San Diego, 29 apr – Il dibattito finora aperto sull’esistenza o meno di un “punto di non ritorno” per il ghiaccio marino artico è stato apparentemente risolto da una ricerca pubblicata in questi giorni sul Journal of Climate e condotta dal prestigioso Istituto di oceanografia Scripps dell’università della California a San Diego, Usa. La risposta della scienza è no. Un sospiro di sollievo e una grande responsabilità per l’umanità, cerchiamo di capire perché.
La questione è abbastanza complicata: in conseguenza del riscaldamento globale del clima, che solo il 2% degli scienziati che pubblicano articoli regolari ormai nega, il ghiaccio marino artico si scioglie sempre più, tanto che quasi ogni anno in settembre si tocca il minimo assoluto da quando esistono i satelliti meteorologici (cioè dal 1979). Il problema è questo: esiste o meno una soglia di scioglimento oltre la quale l’artico perderà tutto il suo ghiaccio, tanto da rimanerne praticamente libero tutto l’anno e sostanzialmente per sempre?
I modelli fisico-matematici più semplici e controllabili, detti “modelli di processo”, prevedevano che questo punto di non ritorno esistesse, mentre i complicatissimi modelli di circolazione globale dell’atmosfera e degli oceani lo escludevano.
I ricercatori Till Wagner e Ian Eisenman dell’istituto Scripps sembrano aver risolto il dilemma, introducendo un modello intermedio, ancora controllabile ma più completo rispetto ai modelli di processo: anche se il ghiaccio marino del polo nord dovesse sciogliersi completamente in estate, o perfino tutto l’anno, se e quando il clima della Terra dovesse raffreddarsi a sufficienza il ghiaccio si riformerà allo stesso ritmo con cui è scomparso (ovviamente in relazione alla temperatura).

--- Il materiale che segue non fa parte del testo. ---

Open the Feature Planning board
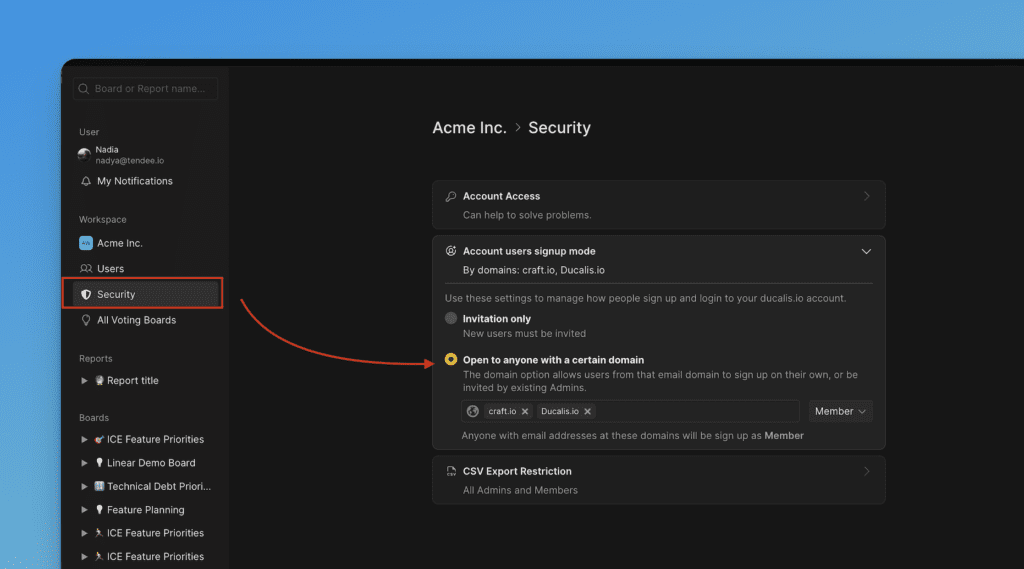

Argomento complicato ma notizia facile da capire: se finora si tendeva ad accettare con rassegnazione l’inevitabile, cioè di perdere per sempre il ghiaccio artico, invece pare che il clima della Terra sia così stabile che basterà invertire la rotta del riscaldamento per tornare al punto di partenza.

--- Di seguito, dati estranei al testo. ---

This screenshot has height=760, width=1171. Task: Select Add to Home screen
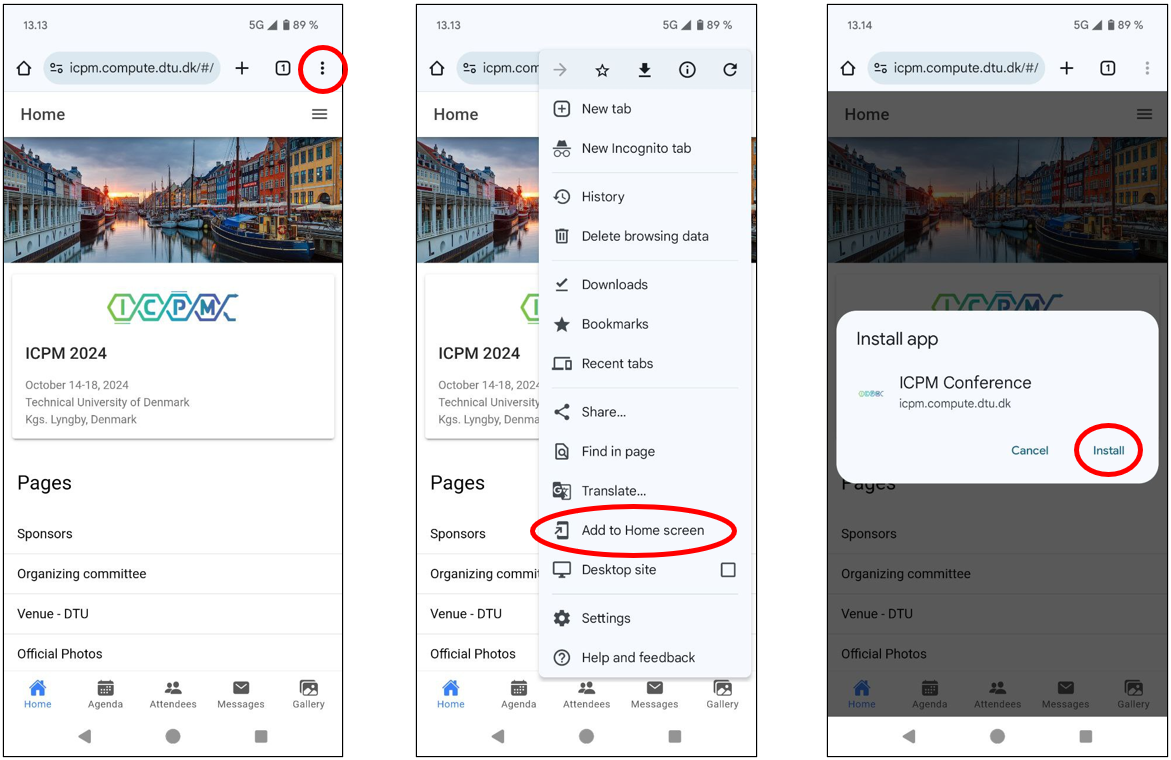click(x=642, y=530)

“I nostri risultati mostrano che la base per un punto di non ritorno del ghiaccio marino non tiene quando si aggiungano ai modelli più semplici alcuni processi-chiave”, sostiene Wagner. “In altre parole, nessun punto di non ritorno dovrebbe cancellare per sempre quello che è rimasto del ghiaccio marino artico estivo. Così, se il riscaldamento globale dovesse scioglierlo tutto velocemente, almeno possiamo aspettarci di poter tornare indietro se in qualche modo riusciremo a raffreddare il pianeta”.
Lo studio è stato finanziato, oltre che dalla Fondazione nazionale per la scienza (NSF), anche dalla marina militare Usa, Ufficio per la ricerca navale (ONR), in conseguenza del grande interesse per la sicurezza e l’economia statunitensi derivante dal destino dell’oceano artico. Si pensi per esempio alle rotte commerciali, alla possibilità di sfruttamento degli idrocarburi artici (che oggi costa ancora troppo) e – non da meno – al vantaggio che si creerebbe per la marina militare Russa dalla disponibilità di un artico sempre libero dai ghiacci.
Al di là degli interessi nazionali americani, è abbastanza chiaro che una perdita definitiva del ghiaccio artico per tutto l’anno avrebbe conseguenze difficilmente prevedibili non solo sull’ecosistema locale, ma anche sul clima globale del pianeta.
Quello che si osserva è che di anno in anno il ghiaccio marino artico in estate perde sempre più volume e superficie e che probabilmente entro il 2030 scomparirà quasi completamente almeno per qualche giorno in settembre, inoltre che si intravedono i primi segnali di diminuzione anche della copertura glaciale invernale, e per finire è probabile che nei prossimi anni il riscaldamento del clima accelererà ulteriormente.
Per tutto questo la notizia è importante: oggi sappiamo che il processo non sarà irreversibile, quindi il destino del ghiaccio artico sarebbe nelle nostre mani.